--- SOURCE DATA Enclosed Below ---
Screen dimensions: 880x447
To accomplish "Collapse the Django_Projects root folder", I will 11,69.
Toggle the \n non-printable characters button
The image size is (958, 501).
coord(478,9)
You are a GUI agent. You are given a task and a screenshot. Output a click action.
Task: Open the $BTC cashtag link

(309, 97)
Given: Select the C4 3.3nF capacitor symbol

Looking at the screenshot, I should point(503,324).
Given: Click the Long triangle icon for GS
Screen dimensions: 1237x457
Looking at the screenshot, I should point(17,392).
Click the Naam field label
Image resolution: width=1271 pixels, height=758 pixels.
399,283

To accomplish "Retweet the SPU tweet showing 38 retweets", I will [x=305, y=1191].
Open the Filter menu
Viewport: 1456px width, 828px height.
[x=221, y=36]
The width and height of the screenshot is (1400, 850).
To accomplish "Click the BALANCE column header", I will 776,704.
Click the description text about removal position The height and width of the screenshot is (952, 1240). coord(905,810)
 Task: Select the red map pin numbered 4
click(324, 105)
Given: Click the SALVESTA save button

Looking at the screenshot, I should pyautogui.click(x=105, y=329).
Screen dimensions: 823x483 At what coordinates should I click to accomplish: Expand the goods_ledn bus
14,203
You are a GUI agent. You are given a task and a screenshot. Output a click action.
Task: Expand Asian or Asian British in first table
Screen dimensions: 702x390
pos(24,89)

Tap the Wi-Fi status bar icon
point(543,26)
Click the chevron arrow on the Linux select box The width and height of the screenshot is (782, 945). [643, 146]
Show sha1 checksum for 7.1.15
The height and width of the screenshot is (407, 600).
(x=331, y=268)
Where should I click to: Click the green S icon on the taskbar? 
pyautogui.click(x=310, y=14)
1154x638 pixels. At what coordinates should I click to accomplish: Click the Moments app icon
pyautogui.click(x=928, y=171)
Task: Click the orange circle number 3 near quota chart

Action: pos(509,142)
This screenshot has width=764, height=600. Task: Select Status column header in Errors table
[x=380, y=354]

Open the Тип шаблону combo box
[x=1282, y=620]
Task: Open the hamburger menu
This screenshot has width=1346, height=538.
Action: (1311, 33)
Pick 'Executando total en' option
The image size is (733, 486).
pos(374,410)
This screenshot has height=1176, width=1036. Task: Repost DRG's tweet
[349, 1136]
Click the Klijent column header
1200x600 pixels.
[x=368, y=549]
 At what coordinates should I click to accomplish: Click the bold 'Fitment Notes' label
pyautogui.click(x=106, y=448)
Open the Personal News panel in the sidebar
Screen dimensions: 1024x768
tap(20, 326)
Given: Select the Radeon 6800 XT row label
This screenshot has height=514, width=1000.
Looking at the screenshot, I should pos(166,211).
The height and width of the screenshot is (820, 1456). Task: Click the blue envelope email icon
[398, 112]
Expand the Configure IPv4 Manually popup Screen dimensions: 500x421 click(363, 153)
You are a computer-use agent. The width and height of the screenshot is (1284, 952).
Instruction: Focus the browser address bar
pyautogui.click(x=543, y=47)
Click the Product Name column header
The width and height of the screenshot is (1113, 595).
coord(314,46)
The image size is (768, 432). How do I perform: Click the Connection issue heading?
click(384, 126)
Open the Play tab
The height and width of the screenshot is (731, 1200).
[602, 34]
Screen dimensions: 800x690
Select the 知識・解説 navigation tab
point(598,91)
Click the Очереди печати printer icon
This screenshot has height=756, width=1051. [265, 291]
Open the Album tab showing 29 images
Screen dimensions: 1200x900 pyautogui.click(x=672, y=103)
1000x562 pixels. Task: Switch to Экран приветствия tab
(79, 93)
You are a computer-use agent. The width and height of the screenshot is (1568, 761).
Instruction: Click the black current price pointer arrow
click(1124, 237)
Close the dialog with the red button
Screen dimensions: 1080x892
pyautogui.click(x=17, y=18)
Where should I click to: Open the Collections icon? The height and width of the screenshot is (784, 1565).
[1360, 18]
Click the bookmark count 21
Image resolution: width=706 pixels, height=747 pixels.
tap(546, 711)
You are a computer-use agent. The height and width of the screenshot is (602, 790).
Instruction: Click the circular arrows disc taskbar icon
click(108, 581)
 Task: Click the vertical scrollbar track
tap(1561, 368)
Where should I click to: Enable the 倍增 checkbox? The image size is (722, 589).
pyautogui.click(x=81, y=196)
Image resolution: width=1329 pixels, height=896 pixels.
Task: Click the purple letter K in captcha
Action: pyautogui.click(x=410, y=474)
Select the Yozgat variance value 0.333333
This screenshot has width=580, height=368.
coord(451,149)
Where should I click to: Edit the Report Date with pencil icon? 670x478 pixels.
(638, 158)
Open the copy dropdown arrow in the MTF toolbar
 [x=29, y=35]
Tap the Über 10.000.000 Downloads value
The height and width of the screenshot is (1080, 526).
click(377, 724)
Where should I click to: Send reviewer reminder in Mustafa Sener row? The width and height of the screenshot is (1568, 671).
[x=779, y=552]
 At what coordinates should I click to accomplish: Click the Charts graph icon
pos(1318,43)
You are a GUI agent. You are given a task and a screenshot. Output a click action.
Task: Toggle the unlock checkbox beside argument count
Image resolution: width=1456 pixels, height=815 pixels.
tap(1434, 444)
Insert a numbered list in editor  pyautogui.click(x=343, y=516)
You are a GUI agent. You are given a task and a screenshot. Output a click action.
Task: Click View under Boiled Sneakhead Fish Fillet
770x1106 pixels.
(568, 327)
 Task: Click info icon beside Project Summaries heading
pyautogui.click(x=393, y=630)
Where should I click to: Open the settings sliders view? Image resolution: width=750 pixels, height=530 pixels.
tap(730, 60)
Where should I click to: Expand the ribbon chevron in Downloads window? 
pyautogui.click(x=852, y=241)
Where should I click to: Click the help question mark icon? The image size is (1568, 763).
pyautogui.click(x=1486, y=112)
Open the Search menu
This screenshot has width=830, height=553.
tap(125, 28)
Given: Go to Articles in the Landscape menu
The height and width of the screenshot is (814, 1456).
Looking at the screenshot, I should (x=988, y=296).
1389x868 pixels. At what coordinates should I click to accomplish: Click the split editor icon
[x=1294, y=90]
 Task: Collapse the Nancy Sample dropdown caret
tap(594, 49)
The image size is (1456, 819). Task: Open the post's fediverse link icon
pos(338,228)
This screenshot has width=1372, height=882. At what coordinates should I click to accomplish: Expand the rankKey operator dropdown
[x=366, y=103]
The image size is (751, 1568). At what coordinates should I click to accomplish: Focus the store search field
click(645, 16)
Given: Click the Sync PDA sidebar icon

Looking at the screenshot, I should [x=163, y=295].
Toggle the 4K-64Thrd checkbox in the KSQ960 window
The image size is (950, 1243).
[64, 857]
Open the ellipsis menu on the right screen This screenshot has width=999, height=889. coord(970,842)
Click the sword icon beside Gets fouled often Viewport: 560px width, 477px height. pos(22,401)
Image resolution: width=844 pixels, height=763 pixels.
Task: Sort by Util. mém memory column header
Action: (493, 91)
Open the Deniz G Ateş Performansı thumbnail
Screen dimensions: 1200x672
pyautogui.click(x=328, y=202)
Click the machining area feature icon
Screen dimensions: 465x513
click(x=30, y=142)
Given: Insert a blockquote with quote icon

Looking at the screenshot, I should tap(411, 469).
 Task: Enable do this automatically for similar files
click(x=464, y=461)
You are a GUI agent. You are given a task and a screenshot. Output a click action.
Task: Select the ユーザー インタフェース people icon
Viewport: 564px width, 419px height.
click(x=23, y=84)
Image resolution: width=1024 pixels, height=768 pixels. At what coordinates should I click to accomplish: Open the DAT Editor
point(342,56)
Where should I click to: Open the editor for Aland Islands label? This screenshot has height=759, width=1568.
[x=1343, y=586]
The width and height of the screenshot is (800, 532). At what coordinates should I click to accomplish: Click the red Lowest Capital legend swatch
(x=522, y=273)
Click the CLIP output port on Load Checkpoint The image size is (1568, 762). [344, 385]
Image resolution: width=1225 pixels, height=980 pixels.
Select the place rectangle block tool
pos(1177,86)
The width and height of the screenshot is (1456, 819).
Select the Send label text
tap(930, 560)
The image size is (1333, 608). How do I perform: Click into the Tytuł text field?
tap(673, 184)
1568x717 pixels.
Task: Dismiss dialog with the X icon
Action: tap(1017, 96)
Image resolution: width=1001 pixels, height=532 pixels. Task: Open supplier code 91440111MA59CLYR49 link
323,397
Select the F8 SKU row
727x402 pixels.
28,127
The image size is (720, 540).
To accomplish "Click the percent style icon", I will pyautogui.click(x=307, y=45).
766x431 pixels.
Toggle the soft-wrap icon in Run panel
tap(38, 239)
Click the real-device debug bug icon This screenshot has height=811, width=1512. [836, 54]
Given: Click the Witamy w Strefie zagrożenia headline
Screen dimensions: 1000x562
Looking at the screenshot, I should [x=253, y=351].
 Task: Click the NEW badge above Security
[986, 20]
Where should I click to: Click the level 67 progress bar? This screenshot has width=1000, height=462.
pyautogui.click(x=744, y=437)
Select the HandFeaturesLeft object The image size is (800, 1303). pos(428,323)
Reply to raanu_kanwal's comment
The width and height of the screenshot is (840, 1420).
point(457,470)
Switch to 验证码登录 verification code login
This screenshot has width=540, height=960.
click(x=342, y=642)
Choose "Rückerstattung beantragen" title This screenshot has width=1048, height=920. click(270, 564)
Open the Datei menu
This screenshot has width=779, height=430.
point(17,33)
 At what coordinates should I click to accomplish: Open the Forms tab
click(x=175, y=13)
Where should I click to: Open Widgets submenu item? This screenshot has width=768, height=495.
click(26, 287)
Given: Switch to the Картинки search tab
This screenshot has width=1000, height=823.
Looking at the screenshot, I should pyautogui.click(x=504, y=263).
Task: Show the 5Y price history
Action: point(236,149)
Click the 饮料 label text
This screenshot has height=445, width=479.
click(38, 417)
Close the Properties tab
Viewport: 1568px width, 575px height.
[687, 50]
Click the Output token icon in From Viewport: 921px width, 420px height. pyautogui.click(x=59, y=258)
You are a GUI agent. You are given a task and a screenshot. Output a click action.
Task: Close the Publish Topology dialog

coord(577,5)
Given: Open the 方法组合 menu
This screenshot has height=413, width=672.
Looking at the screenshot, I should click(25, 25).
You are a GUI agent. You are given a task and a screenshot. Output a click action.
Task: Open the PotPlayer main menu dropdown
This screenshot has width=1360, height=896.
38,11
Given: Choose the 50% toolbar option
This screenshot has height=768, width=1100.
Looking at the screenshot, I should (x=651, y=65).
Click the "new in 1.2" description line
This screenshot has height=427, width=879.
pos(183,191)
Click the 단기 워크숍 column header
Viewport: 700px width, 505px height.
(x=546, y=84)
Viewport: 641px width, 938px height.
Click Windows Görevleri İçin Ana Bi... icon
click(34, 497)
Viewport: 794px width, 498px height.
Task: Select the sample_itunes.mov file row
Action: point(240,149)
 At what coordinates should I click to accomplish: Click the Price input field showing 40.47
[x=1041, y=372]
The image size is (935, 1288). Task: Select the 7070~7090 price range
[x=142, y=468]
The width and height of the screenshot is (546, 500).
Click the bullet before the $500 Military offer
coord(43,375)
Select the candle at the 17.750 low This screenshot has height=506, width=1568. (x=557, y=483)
--- End of Enclosed SOURCE DATA ---
ACTIVITY :: From the preceding records, count the lines where "will" occurs and reply with the number only.

EXERCISE RESPONSE :: 4